The internal rate of return was 11.7% for the low to medium change and 4.6% for the low to high move. The outcome was a NPV of $828/ha for the first, creating value, and -$891 for the second, which destroyed equity in the business.

In case studies from real farms a barn cost $1440/cow with total costs of the change of farming system reaching $1756/cow. Supplement use increased by 223% but MS production 22%. The ratio between the total cost of intensification and the cost of the barn when machinery, shares, stock and effluent disposal were added was 1.22. Operating profit was $907/ha with the payback period nine years. ROA was 11%, giving an NPV of -$924/ha and an internal rate of return (IRR) of 7%.

In contrast another barn which cost $2320/cow and system change which cost $3970/cow in total, meaning a ratio of 1.71, saw a 145% increase in supplements which caused MS production to lift 36%. Here operating profit was $589/ha, it took 17 years for payback to occur and the ROA was 6%.There was an NPV of -$7378 and an IRR of 1%.

Taylor said over-capitalisation was also a risk. A $6.384 million low input farm investing $188,000 to move to a medium input system or $567,000 to become high input showed a market value of land and improvements of $6.480m or $6.578m for these alternatives, an analysis showed. The market value of the investment was calculated at $96,000 in the first case and $194,000 in the second meaning a 49% or 66% discount on the cost of infrastructure.

“Using the wrong tools can be misleading and lead to uninformed decisions,” Taylor said.

“You must value the investment over time and NPV is your best bet as it gives the best indication of how equity will change over time.”

Farmers should run their own figures instead of using benchmarks. And they needed to remember it was not all about the money as they could have different values and drivers.

“The final decision may not maximise profit,” he said.

Other considerations could include lifestyle, cow benefits, interest in what they were doing and managing a perceived risk such as flooding.

“You must have your eyes wide open and think about regional and countrywide implications too.

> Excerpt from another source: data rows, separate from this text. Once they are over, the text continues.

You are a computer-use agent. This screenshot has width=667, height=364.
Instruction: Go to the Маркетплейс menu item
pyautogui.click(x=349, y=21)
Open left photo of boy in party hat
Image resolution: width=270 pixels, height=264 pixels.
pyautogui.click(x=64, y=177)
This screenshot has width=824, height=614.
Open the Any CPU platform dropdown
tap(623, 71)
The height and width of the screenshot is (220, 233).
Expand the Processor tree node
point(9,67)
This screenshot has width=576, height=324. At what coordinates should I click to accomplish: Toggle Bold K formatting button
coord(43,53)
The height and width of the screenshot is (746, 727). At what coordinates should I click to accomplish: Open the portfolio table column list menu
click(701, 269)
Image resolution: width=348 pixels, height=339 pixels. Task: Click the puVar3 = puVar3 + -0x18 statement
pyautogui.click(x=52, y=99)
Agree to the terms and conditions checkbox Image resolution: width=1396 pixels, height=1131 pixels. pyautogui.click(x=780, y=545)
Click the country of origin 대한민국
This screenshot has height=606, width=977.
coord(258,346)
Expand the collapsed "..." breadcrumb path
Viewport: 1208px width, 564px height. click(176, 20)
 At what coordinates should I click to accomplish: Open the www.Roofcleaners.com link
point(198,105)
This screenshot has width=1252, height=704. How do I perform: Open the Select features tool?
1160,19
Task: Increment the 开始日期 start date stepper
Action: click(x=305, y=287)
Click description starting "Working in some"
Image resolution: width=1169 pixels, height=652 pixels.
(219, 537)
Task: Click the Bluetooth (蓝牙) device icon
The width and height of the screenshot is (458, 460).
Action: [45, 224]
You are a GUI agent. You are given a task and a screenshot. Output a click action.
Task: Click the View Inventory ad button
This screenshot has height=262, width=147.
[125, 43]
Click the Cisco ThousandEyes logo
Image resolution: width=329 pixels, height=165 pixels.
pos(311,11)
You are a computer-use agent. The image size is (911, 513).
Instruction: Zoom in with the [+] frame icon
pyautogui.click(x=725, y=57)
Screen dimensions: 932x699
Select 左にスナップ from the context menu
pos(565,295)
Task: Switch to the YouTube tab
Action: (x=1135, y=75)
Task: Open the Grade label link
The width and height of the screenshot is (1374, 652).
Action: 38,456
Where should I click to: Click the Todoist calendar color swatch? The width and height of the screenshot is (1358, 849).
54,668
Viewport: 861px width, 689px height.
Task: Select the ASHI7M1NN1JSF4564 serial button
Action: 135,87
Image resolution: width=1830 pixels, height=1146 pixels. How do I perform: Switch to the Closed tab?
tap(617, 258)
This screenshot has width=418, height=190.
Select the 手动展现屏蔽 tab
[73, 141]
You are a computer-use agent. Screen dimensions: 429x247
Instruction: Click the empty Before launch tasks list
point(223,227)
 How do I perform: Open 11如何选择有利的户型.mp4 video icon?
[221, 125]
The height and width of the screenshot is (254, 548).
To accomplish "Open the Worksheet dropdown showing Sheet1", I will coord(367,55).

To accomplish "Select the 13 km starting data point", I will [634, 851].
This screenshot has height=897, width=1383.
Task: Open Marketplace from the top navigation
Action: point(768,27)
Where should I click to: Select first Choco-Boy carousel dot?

People often overestimate their skills as they don’t understand how the risk profile of their business has changed.”

The right skills to match the planned intensification were important. With good management any system could get a good return. High-input systems meant more decisions had to be made so managers needed to be experienced and understand the key levers of the business. They had to benchmark, budget and monitor against a plan, network and operate in a decision-making team. If staff didn’t have these skills, farmers needed to know how they would secure them.

Risks such as projected benefits not being achieved, milk price volatility, being locked into the system, unbudgeted additional spending and higher interest rates increased as systems became more intensified. Some could have a high impact on the business, along with risks which had a low likelihood, such as breaching animal welfare or environmental standards. Farmers needed to understand all risks and manage high-impact ones rather than just letting them happen.

“You need to do a sensitivity analysis to find out what your survivability’s like,” he said.

“If intensive farms go wrong they can go very wrong. And remember that a 10% shift downwards in international prices wipes out 45% of New Zealand farmers’ profit but 80% of United States farmers.”